En contraste, su sector industrial es muy modesto y toda su aspiración parece reducirse a ser un socio menor, muy menor, del tejido económico mundial. En realidad, su actual estrategia consiste en promover lo que se denomina ‘extractivismo’, desmantelando su industria y abriendo de par en par su mercado a la voracidad de las multinacionales, mediante leoninos tratados de libre comercio.
A falta de una explicación más sólida, todo indicaría que la declaración del presidente Santos pidiendo un puesto en la OCDE no pasaría de ser parte de su campaña electoral, una exageración sin mayor trascendencia fruto del ardiente clima tropical.
La reunión en Cali de la llamada Alianza Pacífico ha sido entendida por algunos países claves de la región como una estrategia de competencia desleal con el Mercosur y, en general, con el proceso de integración al cual supuestamente Colombia se ha adherido con entusiasmo. Pero, en realidad, no hay nada sorprendente. Ahora se hace más patente el verdadero alcance de los compromisos de este país. En efecto, la Alianza Pacífico corresponde al modelo económico basado en el libre comercio con Estados Unidos, permitiendo a Washington reponerse al fracaso del ALCA. Por otra parte, la Alianza Pacífico se interpreta como una jugada gringa destinada a frenar los avances de china en la región. Sin embargo, casi todos los países firmantes de este tratado y los que anuncian su propósito de adherirse ya tienen compromisos nada desdeñables con Pekín, tal como acaba de ponerse de manifiesto con la visita a México del primer mandatario chino. La reunión de Cali ha sido un triunfo para los estadounidenses, pero, en todo caso, una victoria muy limitada. Hasta aliados tan leales como Santos también buscan en China un socio comercial que alivie, aunque sea en parte, las preocupaciones que genera la actual crisis mundial, la cual amenaza con disminuir la demanda de las economías centrales tradicionales. China compensa este riesgo y, ya se sabe, en asuntos de negocios no hay amigos sino intereses.

▶ [Material de consulta]:

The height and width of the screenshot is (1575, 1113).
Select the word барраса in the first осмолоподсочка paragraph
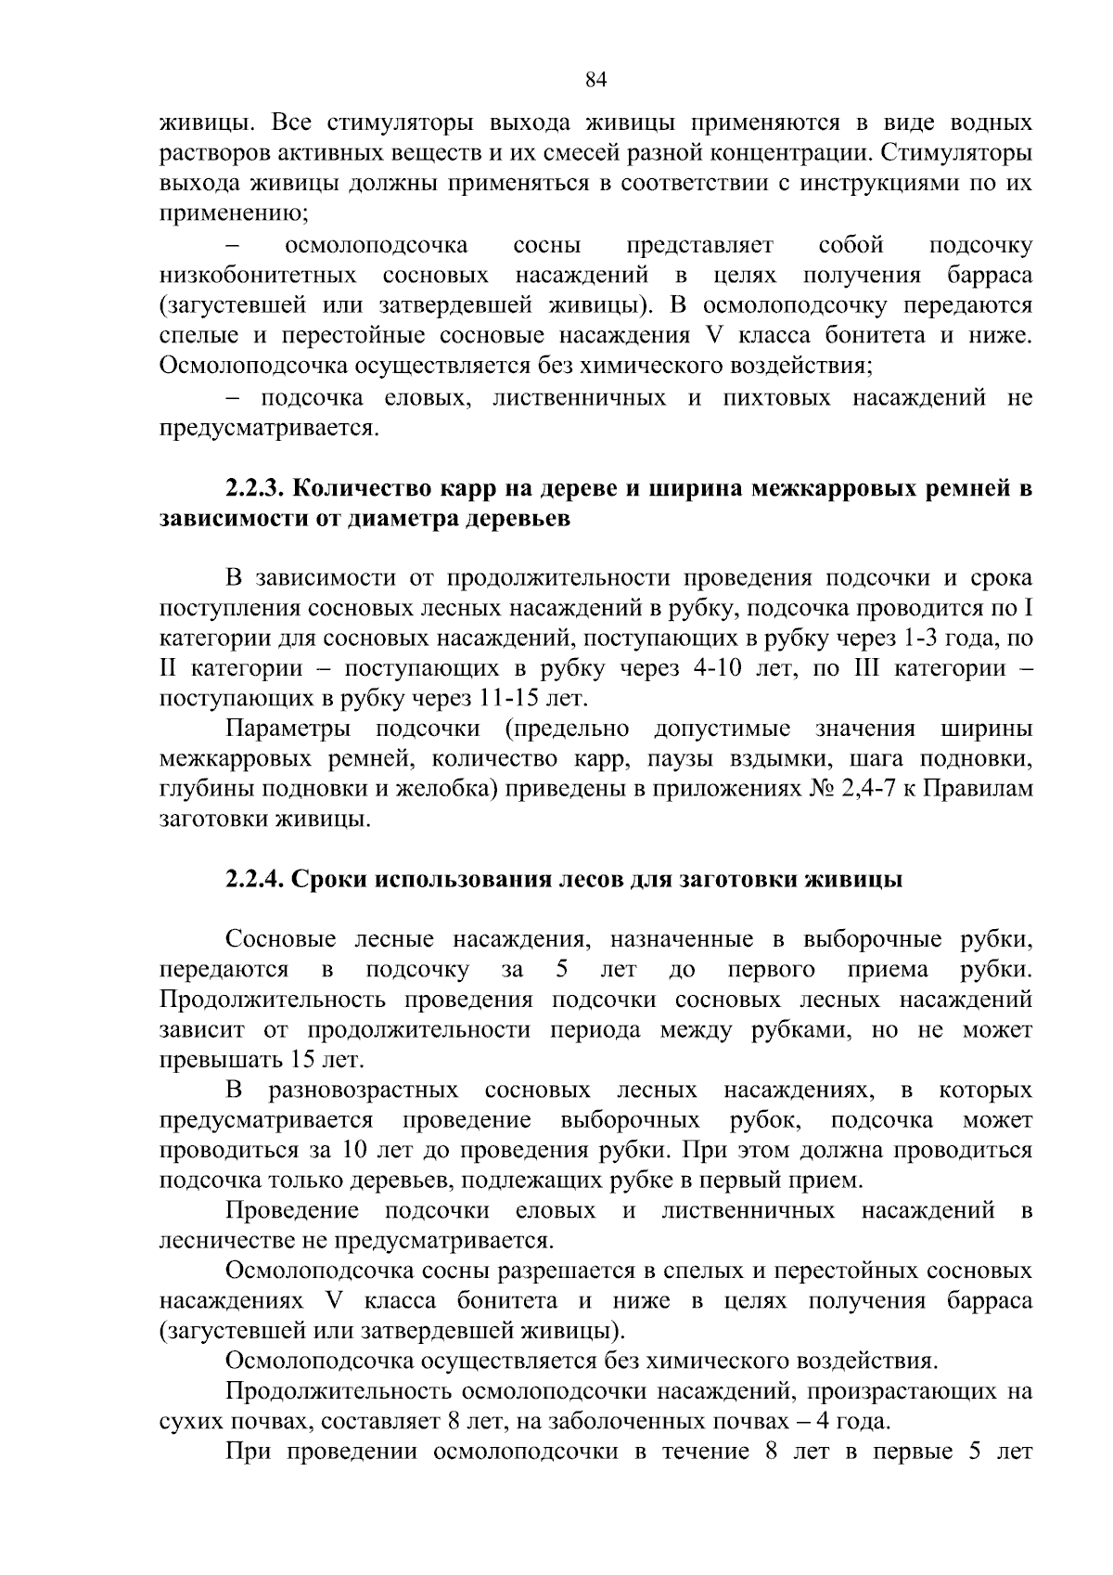click(990, 276)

▶ [Tareas]:
1. Reproduce sin cambiar nada el fragmento del texto sobre la Alianza Pacífico que empieza en "En contraste, su" y termina en "ardiente clima tropical.".
2. Indica si cada afirmación coincide con el texto sobre la Alianza Pacífico, con un sí o un no y las palabras exactas del texto que lo deciden: (a) la reunión de la Alianza Pacífico tuvo lugar en Cali; (b) la Alianza Pacífico le permite a Washington reponerse del fracaso del ALCA; (c) la reunión de Cali fue una victoria total para los estadounidenses.
El listado no tiene nada que ver con el texto sobre la Alianza Pacífico.

▶ [Respuestas]:
1.
En contraste, su sector industrial es muy modesto y toda su aspiración parece reducirse a ser un socio menor, muy menor, del tejido económico mundial. En realidad, su actual estrategia consiste en promover lo que se denomina ‘extractivismo’, desmantelando su industria y abriendo de par en par su mercado a la voracidad de las multinacionales, mediante leoninos tratados de libre comercio.
A falta de una explicación más sólida, todo indicaría que la declaración del presidente Santos pidiendo un puesto en la OCDE no pasaría de ser parte de su campaña electoral, una exageración sin mayor trascendencia fruto del ardiente clima tropical.

2.
(a) Sí: "La reunión en Cali de la llamada Alianza Pacífico".
(b) Sí: "permitiendo a Washington reponerse al fracaso del ALCA".
(c) No: "La reunión de Cali ha sido un triunfo para los estadounidenses, pero, en todo caso, una victoria muy limitada."